For Coffey, the Plan for Water represents an opportunity to address these charges but also an opportunity to lay the blame at the door of our private water providers, threatening unlimited fines for companies who flout the rules. The Government’s own role in creating this crisis has not gone unnoticed though. The Plan for Water’s references to our complex and inadequate Victorian-era sewage system does little more than draw attention to decades of underinvestment and inaction to prepare for the future – an issue inherited by our private water companies back in 1989. 

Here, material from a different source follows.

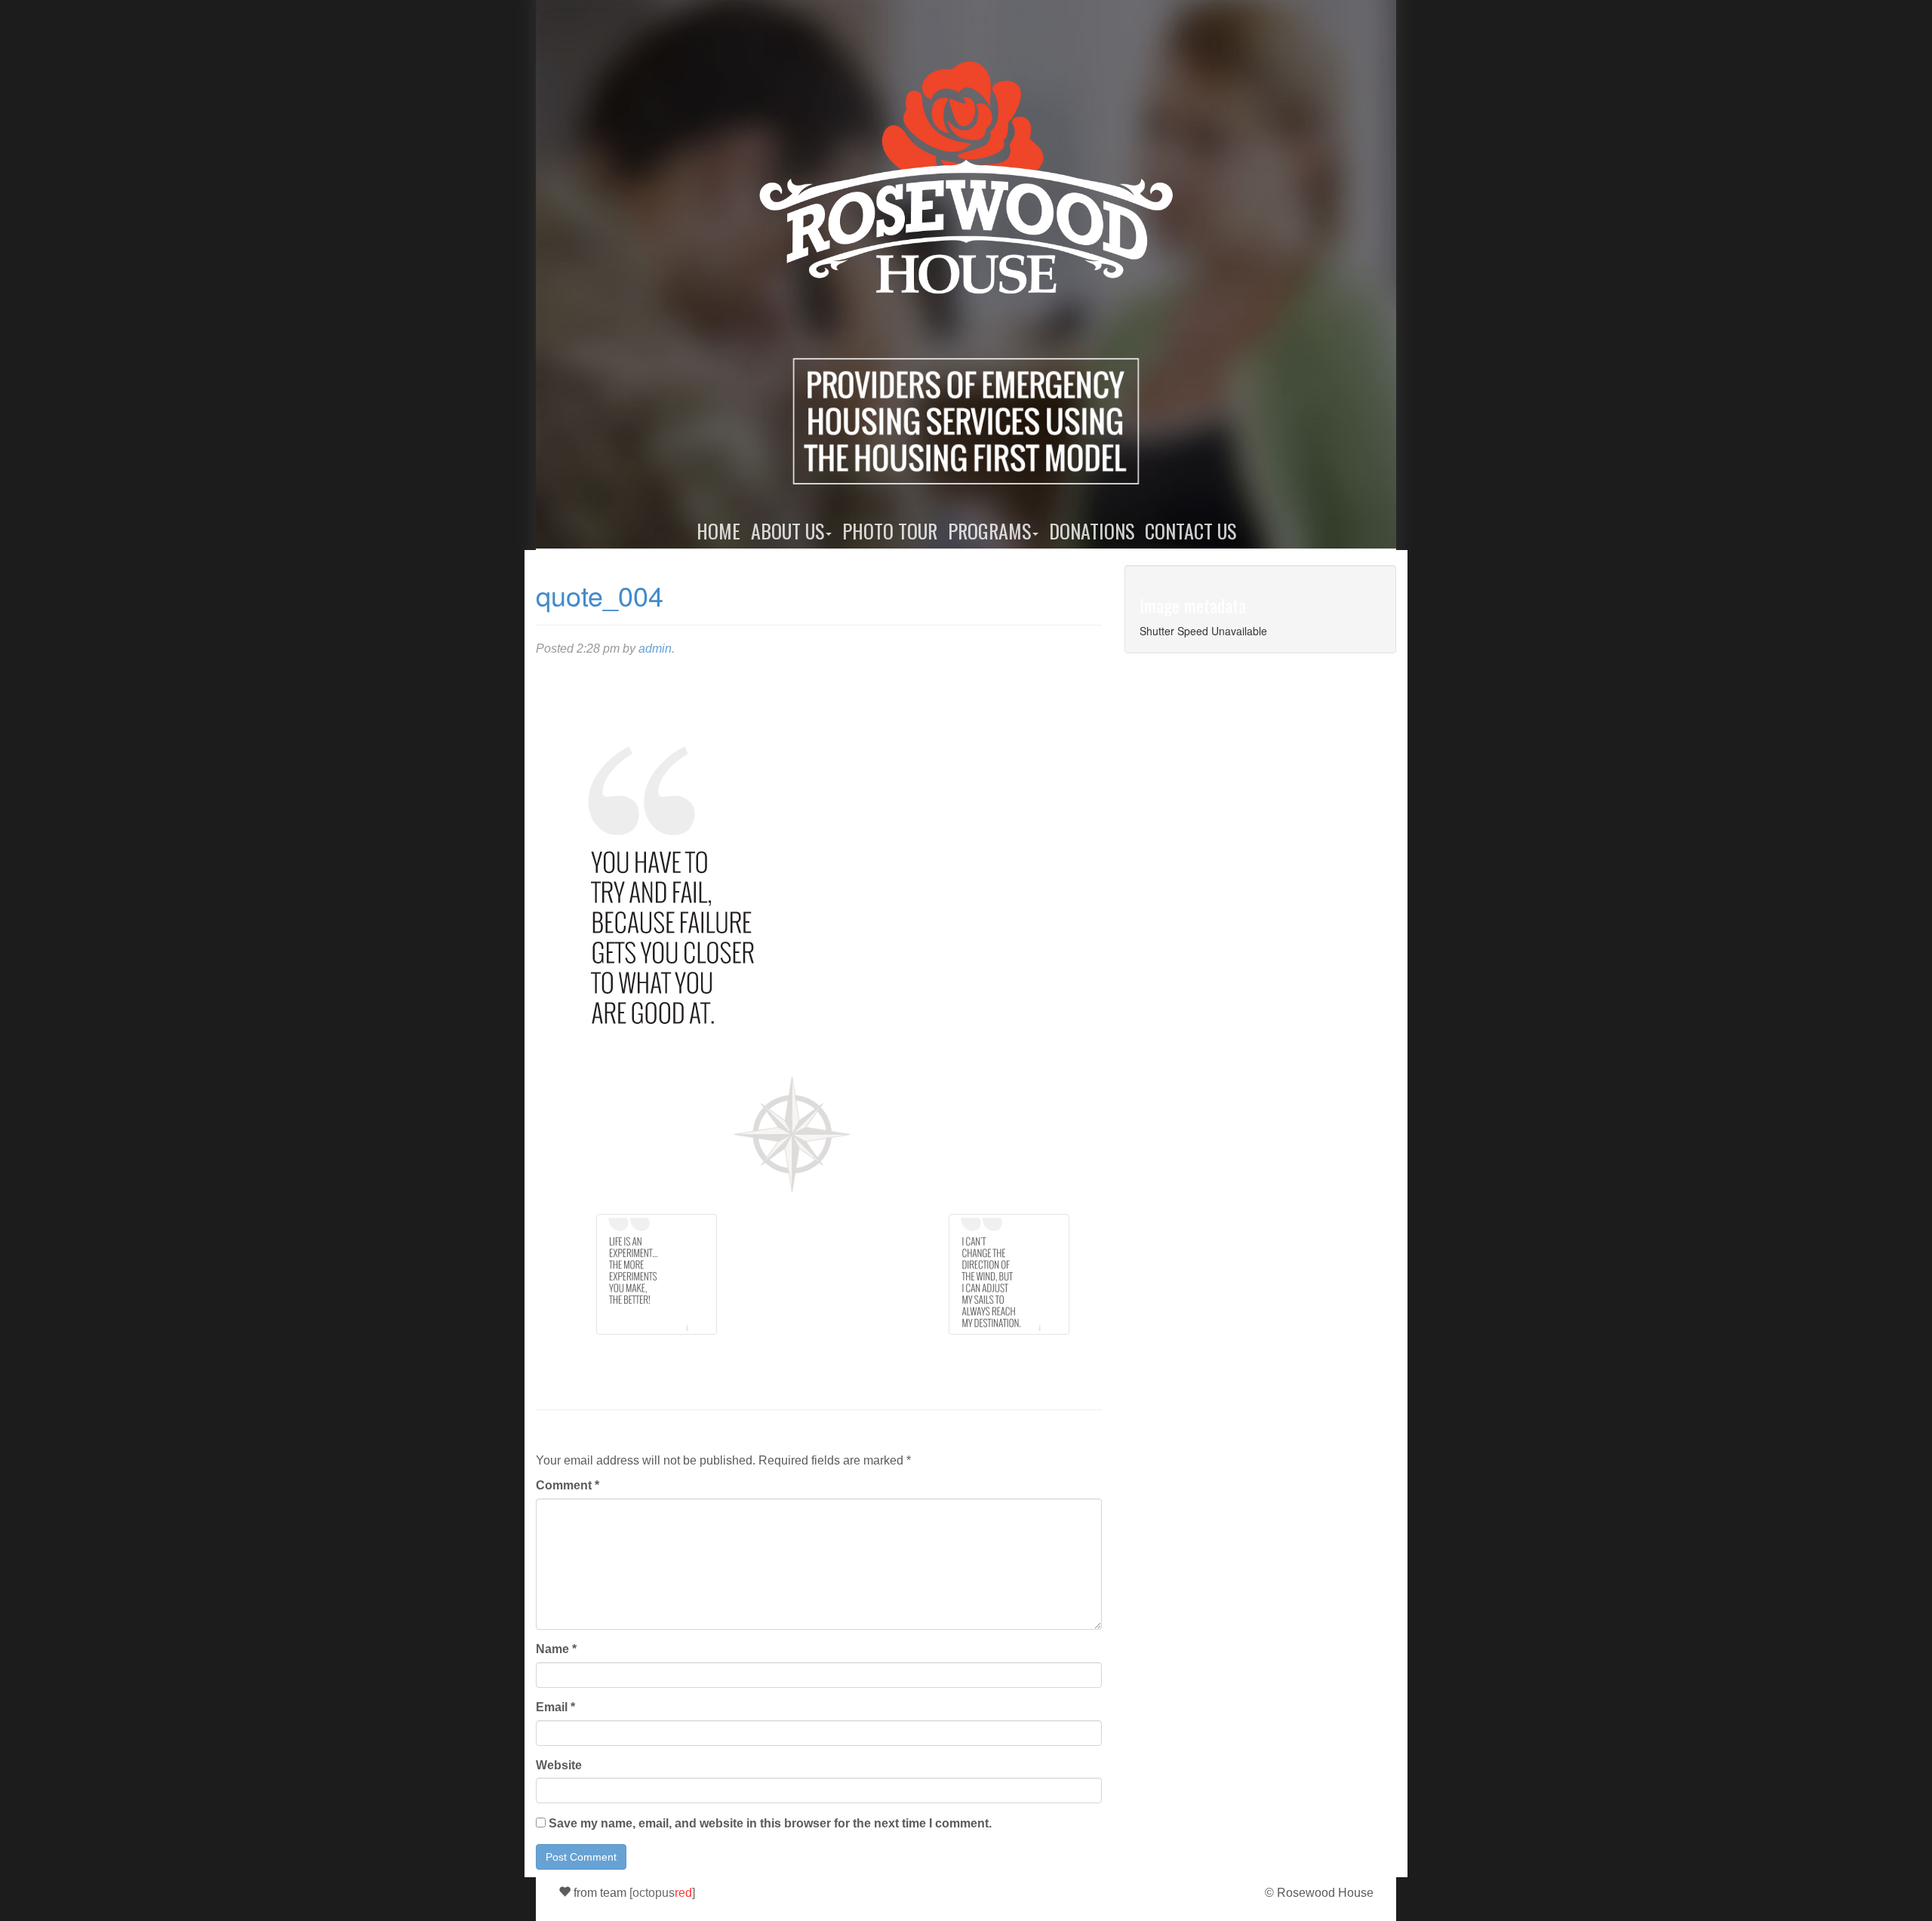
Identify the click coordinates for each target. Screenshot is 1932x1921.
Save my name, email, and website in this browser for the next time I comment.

The Plan for Water claims that £1.6 billion of investment has been brought forward and that almost £500 million has been ‘unlocked’ to help reverse pollution and drive infrastructure development. There are many years to catch up on, however, and it is unlikely that the Plan for Water will quell demands for a better-functioning sewer system. 

Beyond this, the public and political pressure for organisations to abide by their ESG commitments is huge. As we move into the local election period, opposition parties seem confident that the strength of feeling on this issue will be reflected at the ballot box. Conversely, the Conservatives will be hoping this plan is enough to address voter’s concerns. As Coffey pointed out on 04 April, ‘wider upgrades of the sewer network will lead to destructive works on our streets’. Large public investment will mean more planning, more consultations, and more local communities impacted, highlighting the need for effective and pragmatic community engagement, particularly on an issue this contentious.